A QUIET PLACE

A QUIET PLACE

A QUIET PLACE  * 1 / 2

Starring Emily Blunt, John Krasinski, Millicent Simmonds, Noah Jupe and Cade Woodward. Screenplay by Brian Woods, Scott Beck and John Krasinski. Directed by John Krasinski.

Sorry guys, but I’m still hung up on that nail.

In John Krasinski’s A Quiet Place, the director-star has ensconced his family in an outlandishly souped-up, semi-soundproofed farmhouse to stay safe from swarming hordes of slimy, mantis-like aliens that will swoop in and eat anyone or anything that makes even the slightest bit of noise. The house has been outfitted with a color-coded silent alarm system, a basement radio communications center and all sorts of other accoutrements that become even more impressive (or just silly) when one considers that they also must have been constructed in complete silence.

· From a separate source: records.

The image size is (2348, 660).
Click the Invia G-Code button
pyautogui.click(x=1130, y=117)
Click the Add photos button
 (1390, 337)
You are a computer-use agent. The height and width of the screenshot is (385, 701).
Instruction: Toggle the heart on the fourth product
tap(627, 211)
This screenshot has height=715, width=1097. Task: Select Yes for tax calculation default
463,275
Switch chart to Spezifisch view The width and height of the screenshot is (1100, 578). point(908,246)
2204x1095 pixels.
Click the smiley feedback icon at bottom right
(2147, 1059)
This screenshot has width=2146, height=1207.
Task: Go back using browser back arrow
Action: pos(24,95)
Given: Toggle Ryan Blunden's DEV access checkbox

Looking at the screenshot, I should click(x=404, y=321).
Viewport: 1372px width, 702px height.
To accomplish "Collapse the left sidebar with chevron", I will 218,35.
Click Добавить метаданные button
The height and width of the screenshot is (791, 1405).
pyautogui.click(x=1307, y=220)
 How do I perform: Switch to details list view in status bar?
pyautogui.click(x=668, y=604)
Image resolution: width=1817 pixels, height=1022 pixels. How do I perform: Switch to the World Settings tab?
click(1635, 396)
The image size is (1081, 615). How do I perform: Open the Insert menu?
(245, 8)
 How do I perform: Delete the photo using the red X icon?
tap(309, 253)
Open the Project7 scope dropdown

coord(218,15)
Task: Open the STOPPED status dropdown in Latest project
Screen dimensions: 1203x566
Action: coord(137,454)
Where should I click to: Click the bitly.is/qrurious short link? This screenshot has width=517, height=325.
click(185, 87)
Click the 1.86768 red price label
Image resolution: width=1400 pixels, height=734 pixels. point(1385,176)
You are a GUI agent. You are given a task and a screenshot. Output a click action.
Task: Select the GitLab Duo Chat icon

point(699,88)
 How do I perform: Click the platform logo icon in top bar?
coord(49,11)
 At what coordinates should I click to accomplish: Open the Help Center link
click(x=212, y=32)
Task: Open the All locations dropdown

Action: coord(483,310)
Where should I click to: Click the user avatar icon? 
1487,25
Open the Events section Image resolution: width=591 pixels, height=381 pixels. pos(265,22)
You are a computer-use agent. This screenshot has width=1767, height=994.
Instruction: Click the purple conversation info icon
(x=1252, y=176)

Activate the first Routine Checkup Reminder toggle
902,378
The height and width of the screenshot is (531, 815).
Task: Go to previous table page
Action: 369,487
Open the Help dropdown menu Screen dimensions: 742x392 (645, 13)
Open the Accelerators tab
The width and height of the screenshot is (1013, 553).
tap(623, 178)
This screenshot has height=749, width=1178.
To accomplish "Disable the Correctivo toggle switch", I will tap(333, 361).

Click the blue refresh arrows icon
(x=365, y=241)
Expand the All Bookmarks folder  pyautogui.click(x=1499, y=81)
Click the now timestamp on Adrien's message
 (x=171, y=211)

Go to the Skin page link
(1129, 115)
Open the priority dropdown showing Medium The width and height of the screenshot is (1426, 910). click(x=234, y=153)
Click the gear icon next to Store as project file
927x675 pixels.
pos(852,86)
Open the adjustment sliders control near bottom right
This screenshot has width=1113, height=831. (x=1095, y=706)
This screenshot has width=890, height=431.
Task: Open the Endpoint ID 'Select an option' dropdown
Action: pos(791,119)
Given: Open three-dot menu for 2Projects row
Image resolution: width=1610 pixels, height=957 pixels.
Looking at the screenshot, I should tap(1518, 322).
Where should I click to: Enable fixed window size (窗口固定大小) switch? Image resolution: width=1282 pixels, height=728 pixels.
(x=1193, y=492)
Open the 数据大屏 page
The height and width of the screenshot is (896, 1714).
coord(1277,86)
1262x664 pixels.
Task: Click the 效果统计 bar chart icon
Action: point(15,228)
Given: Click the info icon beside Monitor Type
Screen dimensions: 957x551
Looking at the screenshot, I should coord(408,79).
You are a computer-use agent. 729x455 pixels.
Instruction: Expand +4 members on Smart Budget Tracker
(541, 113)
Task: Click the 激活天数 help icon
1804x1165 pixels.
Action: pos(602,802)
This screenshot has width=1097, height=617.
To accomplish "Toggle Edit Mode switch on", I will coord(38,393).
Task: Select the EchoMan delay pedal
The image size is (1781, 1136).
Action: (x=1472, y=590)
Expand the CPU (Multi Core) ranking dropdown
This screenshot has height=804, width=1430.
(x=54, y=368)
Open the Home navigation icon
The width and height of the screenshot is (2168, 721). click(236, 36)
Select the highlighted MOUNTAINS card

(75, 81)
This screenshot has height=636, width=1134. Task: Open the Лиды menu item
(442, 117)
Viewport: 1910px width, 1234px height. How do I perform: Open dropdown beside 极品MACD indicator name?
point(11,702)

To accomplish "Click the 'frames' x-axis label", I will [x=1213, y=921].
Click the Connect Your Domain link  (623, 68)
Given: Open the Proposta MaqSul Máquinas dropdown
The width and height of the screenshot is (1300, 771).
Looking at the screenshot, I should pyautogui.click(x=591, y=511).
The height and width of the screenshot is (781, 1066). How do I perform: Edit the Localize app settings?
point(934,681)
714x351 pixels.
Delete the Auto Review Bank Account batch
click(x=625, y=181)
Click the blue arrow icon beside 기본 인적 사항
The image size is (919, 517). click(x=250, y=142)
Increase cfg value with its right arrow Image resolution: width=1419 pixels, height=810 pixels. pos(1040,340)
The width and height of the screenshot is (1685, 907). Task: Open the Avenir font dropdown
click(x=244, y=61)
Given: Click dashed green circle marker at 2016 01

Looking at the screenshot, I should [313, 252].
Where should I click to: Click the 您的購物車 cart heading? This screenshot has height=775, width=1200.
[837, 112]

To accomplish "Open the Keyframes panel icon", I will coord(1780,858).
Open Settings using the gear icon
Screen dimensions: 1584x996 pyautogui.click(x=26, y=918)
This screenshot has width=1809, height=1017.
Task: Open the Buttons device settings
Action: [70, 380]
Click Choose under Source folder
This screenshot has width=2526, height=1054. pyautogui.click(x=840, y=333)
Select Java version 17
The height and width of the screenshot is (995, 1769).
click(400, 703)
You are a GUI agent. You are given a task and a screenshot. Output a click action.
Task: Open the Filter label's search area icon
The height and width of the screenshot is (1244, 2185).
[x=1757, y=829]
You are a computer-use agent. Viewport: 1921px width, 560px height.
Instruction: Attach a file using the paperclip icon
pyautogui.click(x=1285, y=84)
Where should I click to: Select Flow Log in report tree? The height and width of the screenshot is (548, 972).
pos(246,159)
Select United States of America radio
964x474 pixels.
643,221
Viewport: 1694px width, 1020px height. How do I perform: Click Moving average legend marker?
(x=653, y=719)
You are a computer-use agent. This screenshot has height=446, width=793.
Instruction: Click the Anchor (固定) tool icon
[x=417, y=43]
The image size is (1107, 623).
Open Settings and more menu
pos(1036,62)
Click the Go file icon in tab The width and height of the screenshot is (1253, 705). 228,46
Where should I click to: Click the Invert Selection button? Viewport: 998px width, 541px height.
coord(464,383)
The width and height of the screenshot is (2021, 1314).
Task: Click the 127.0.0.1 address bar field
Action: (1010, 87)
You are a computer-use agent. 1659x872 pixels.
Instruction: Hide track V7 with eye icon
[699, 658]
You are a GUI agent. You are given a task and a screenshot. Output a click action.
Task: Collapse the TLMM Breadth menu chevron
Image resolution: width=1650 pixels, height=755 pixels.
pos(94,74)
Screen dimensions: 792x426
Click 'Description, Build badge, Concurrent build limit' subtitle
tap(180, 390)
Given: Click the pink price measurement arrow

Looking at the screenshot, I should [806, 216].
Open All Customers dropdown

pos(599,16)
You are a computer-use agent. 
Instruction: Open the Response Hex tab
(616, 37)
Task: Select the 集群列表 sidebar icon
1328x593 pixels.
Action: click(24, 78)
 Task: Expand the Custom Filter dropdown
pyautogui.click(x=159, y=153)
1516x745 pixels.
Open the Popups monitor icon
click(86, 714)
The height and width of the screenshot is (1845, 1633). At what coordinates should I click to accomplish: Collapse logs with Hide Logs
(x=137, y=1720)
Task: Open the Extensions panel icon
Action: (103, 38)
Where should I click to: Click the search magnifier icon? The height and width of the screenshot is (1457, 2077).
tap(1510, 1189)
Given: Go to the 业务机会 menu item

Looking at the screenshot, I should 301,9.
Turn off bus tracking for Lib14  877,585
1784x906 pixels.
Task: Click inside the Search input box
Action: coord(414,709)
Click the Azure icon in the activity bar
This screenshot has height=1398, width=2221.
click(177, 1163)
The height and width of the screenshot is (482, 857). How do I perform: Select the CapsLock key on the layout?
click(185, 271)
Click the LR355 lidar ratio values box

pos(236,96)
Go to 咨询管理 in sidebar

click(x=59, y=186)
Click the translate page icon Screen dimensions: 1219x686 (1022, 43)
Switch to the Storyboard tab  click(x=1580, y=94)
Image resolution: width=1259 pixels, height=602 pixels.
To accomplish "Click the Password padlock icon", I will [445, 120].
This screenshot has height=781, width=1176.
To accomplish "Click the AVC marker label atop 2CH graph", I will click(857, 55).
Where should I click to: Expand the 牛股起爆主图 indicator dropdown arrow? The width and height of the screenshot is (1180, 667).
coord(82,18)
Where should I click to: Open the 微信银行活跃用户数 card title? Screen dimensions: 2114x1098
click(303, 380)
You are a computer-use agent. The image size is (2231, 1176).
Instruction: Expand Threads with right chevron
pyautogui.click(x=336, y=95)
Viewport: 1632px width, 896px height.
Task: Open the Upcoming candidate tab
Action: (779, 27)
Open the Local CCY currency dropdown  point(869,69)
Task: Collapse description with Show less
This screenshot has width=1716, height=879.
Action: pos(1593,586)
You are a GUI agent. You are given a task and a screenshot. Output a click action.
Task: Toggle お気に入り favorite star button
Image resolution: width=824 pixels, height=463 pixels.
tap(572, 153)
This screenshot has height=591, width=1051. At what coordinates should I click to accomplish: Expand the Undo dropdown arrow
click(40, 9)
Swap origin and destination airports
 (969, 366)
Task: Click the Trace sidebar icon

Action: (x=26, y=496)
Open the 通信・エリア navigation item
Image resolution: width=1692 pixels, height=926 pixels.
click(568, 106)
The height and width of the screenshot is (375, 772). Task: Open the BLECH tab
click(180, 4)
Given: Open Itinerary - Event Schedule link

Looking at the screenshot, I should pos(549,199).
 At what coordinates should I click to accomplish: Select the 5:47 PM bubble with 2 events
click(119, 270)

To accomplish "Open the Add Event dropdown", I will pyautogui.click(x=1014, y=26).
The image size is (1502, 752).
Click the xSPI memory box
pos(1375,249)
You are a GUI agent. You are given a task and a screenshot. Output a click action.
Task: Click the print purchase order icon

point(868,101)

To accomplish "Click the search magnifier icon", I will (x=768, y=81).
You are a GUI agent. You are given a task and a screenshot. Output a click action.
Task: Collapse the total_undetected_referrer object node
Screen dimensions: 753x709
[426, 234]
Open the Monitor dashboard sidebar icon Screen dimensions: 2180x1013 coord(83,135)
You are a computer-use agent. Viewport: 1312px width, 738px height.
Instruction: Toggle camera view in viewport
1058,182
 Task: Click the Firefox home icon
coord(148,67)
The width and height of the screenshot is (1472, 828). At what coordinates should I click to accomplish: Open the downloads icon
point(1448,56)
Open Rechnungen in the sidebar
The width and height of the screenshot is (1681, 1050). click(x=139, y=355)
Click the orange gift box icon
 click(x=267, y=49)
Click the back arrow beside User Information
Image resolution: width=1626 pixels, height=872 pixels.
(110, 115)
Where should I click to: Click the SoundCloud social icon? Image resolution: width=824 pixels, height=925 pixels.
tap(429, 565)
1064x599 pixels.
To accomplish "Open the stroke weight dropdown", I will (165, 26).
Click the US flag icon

And yet –here in this house where foot-paths have been painted to the floors for the purpose of avoiding creaky boards—there’s a big, pointy nail sticking up out of one of the cellar stairs that exists for the sole purpose of co-star Emily Blunt stepping on it at the exact moment when the screenplay requires her to. I couldn’t let it go. How did anyone miss this massive nail when they were fortifying the compound? Or just doing laundry? What’s a nail doing there anyways, serving no function besides sticking up out of a step like that where people are supposed to walk? Why would anyone hammer it into a stair that way in the first place? And how would they do so without being eaten?

Look, I apologize. I understand that playing Logic Cop is one of the lowest forms of criticism, and nitpicky sites like CinemaSins drive me crazy, too. The truth of the matter is that we as audiences generally don’t mind suspending our disbelief as long we’re having a good time. You never hear people complaining about this kind of stuff in movies they enjoyed. (That’s why Indiana Jones can survive jumping out of an airplane with a rubber raft in one film but if he hides inside a refrigerator in another it’s suddenly “unrealistic.” And lord, let’s not even get started on the plot of Vertigo.)

But I was having such a lousy time watching A Quiet Place that this shit was all I could think about.

There’s not much else to hang onto here besides the dopey inconsistences. Real-life husband and wife Krasinski and Blunt make a shockingly bland couple, and one could make a drinking game out of how many times they bug their eyes out really wide with a finger over their lips. The only appealing performance comes from their deaf daughter, played by the magnificently named Millicent Simmonds of Todd Haynes’ recent Wonderstruck. But with no tangible goal or motor pushing the story forward, we’re just stuck sitting around waiting for the family to be attacked, as the extremely pregnant Blunt is about to give birth.

You’re probably wondering what kind of assholes would bring a child into this ravaged world when they know full well that a baby’s crying will bring about all of their gory deaths? The screenplay (by Bryan Woods, Scott Beck and Krasinski) supplies the couple with an extremely tacky reason for wanting another kid, one that made me immediately begin to despise these characters for their selfishness. Krasinski gives himself a lot of ponderous glamour shots in which he stands forlorn and alone against the landscapes, weighed down by his patriarchal responsibilities and dewy-eyed, like a sensitive beardo. Yet I couldn’t help thinking that if he really loved his family so much he would’ve pulled out. (Jeez, the film even begins with them foraging for supplies at an abandoned drugstore. Pick up a pack of rubbers while you’re there, pal.)

A Quiet Place isn’t even particularly quiet, with a blaring musical score by Marco Beltrami running roughshod all over the suspense sequences. Aside from the opening scene –during which you can hear all your fellow patrons unwrapping candy and chewing popcorn with their mouths open– it’s about as noisy as any other horror film. The Coen brothers’ No Country For Old Men and Michael Haneke’s similarly set, post-apocalyptic cabin-in-the-woods movie Time Of The Wolf used long silences and the absence of music to draw out the dread to almost unbearable levels. This one’s got Beltrami (not exactly a subtle composer) blowing Inception horns in your ear after every damn jump scare. It’s like the movie can’t even commit to its own gimmick.

And I still can’t get over that stupid nail.